# practice indoors?



## DJ FroZone (Oct 1, 2008)

welllll. find a nice grass hill or something. cover it in water and slide down. but when u hit dry grass ooooohhhh its not as fun.


----------



## slopenstyles78 (Nov 9, 2009)

But can't it damage your board..


----------



## wrathfuldeity (Oct 5, 2007)

got carpeted stairs...add sawdust to the carpet for speed...zoom down the stairs, 50/50 on to the dining room table and ollie over the couch...ask ur mom to rate yo steez.


----------



## DJ FroZone (Oct 1, 2008)

wrathfuldeity said:


> got carpeted stairs...add sawdust to the carpet for speed...zoom down the stairs, 50/50 on to the dining room table and ollie over the couch...ask ur mom to rate yo steez.


this is a surefire way to get better. DO IT


and as long as u dont hit any big rocks with your bord you will be fine. grab an old board to practice on if ur worried about causing damage. or if ur near sand dunes those work too.


----------



## slopenstyles78 (Nov 9, 2009)

wrathfuldeity said:


> got carpeted stairs...add sawdust to the carpet for speed...zoom down the stairs, 50/50 on to the dining room table and ollie over the couch...ask ur mom to rate yo steez.

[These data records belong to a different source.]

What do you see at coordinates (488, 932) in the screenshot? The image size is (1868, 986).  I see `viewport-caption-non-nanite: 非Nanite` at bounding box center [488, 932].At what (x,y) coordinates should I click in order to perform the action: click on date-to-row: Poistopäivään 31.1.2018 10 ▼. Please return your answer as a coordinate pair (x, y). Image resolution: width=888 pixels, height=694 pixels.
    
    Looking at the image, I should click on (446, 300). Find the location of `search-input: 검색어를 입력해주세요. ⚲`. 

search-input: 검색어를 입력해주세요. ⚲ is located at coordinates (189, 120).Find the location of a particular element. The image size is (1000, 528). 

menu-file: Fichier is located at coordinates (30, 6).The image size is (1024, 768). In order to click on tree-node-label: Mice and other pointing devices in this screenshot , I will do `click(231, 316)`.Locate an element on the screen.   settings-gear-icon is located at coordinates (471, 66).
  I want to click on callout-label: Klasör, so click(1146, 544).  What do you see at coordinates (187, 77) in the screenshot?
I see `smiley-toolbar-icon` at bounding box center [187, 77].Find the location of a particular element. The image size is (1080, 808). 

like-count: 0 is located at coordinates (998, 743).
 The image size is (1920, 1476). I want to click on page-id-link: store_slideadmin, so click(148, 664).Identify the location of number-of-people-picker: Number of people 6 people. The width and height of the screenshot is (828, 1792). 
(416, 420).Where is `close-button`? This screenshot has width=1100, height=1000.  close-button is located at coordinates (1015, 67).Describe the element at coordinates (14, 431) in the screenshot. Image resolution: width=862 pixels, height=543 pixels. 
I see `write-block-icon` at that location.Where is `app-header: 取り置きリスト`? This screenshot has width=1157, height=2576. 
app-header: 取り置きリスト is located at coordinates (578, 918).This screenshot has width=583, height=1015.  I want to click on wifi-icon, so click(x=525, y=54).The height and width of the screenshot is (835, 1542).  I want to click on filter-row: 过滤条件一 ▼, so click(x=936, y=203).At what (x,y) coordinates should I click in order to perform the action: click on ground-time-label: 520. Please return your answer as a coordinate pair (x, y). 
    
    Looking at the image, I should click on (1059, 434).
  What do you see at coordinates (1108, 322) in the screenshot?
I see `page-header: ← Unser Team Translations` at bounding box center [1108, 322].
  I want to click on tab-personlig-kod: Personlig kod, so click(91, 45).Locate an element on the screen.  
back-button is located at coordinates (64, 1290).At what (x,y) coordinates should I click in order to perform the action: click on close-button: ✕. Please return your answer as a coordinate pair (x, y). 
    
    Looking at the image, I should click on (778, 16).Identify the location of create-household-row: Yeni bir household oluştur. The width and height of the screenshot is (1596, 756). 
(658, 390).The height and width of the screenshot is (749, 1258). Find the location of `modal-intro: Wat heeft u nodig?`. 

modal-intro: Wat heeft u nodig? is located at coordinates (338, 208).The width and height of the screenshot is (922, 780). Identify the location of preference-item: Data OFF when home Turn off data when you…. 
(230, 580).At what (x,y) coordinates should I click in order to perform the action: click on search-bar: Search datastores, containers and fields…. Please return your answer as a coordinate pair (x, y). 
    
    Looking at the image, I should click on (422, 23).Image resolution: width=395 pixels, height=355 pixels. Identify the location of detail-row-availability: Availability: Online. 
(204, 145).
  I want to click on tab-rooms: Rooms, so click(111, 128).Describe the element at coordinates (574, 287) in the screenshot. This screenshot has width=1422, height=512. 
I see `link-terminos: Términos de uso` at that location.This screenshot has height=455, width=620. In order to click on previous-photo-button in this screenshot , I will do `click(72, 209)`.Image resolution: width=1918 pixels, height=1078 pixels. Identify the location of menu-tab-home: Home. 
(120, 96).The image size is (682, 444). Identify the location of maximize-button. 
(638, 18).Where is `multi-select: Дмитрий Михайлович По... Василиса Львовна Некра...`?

yo i just did it, but I ollied off my balcony and did a 7, stuck it on the hood of my car.
thanks for the advice

but really, someone was saying something about carpet boarding in another thread?


----------



## Guest (Nov 12, 2009)

HAHAHAHAHAHA nice.....


----------



## snoeboarder (Sep 19, 2008)

snow + boarding ... its a hard truth to realize but ive learned to deal


----------



## SPAZ (May 2, 2009)

this is why you were asking me about carpet boarding in algebra, wasn't it...
now you can just go outside thanks to our lovely present from the snow gods!


----------



## boardanddestroy (Dec 6, 2009)

I just setup a rail in a carpeted area and practice balance and try new combos.


----------